* [ЗАДАЧА 1] Перечислите всех людей, названных по имени в отрывке об Архимеде и Аполлонии.

********************

Из всех своих достижений сам Архимед больше всего гордился доказательством того, что объем шара, вписанного в цилиндр, составляет две трети объема цилиндра. Он завешал изобразить на своей могильной плите цилиндр с вписанным в него шаром. Римский полководец Марцелл, солдат которого убил Архимеда после взятия Сиракуз, (как утверждают, вопреки распоряжению Марцелла), разрешил родственникам Архимеда выполнить завещание покойного.

Аполлоний прославился, главным образом, своей работой по теории конических сечений. Фактически эта работа — последовательное алгебраическое исследование кривых второго порядка, выраженное на геометрическом языке. В наше время все результаты, полученные Аполлонием, может легко проверить любой студент, используя методы аналитической геометрии. Но, чтобы сделать то же в рамках чисто геометрического подхода, Аполлонию потребовалось проявить чудеса математической интуиции и изобретательности.

********************

* [ЗАДАЧА 2] Обновите строки для поиска объектов, начиная с первой из них и заканчивая строкой, содержащей «The height and»: замените «screenshot» на «screen capture», ничего больше не меняя. Приведите только эти строки.

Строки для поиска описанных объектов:

********************

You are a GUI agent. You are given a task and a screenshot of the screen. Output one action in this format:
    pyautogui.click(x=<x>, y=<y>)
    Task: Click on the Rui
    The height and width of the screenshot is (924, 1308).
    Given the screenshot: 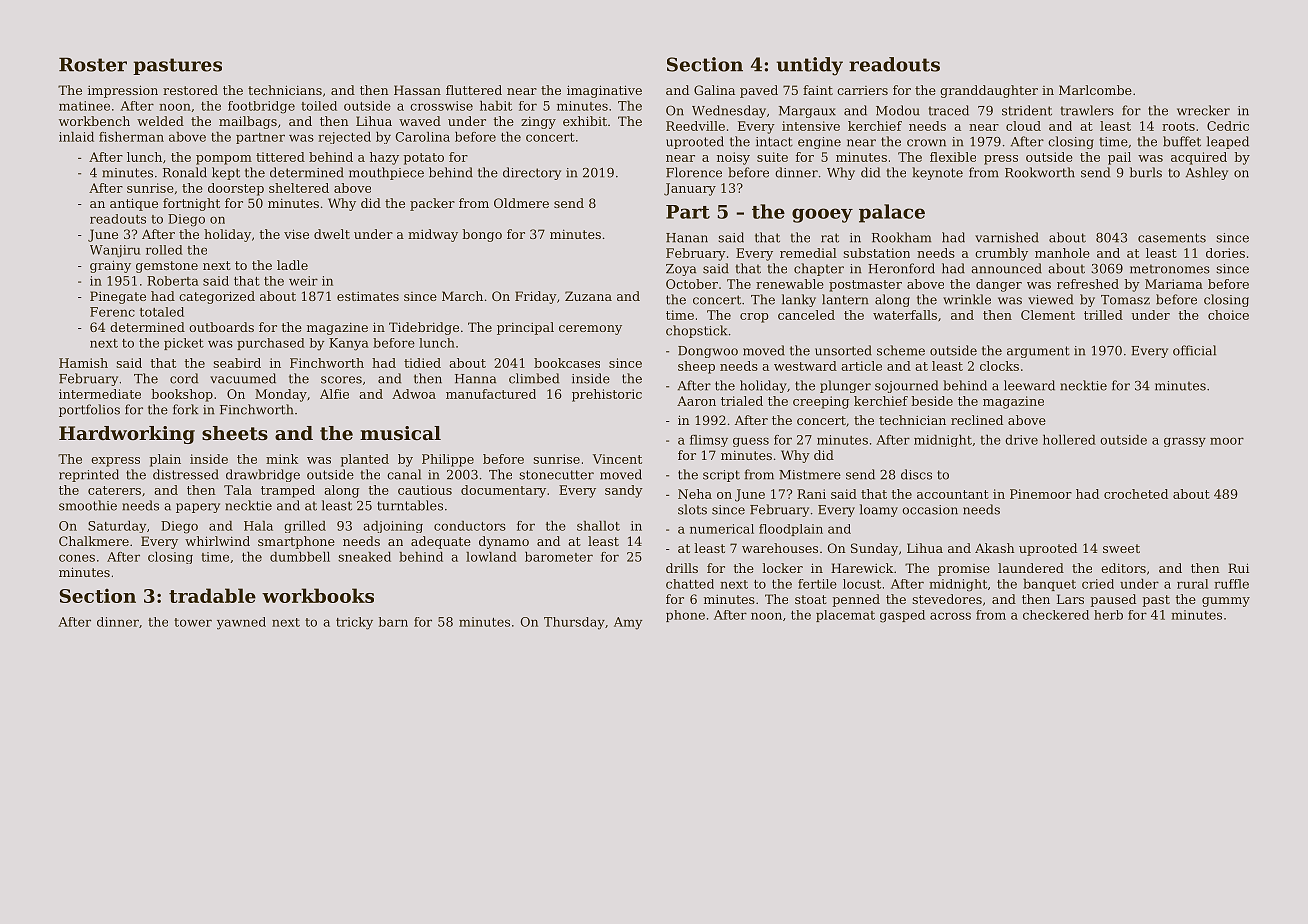 What is the action you would take?
    pyautogui.click(x=1238, y=568)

********************

* [ИТОГОВЫЙ ОТВЕТ 1] Архимед, Марцелл, Аполлоний

* [ИТОГОВЫЙ ОТВЕТ 2]
You are a GUI agent. You are given a task and a screen capture of the screen. Output one action in this format:
    pyautogui.click(x=<x>, y=<y>)
    Task: Click on the Rui
    The height and width of the screen capture is (924, 1308).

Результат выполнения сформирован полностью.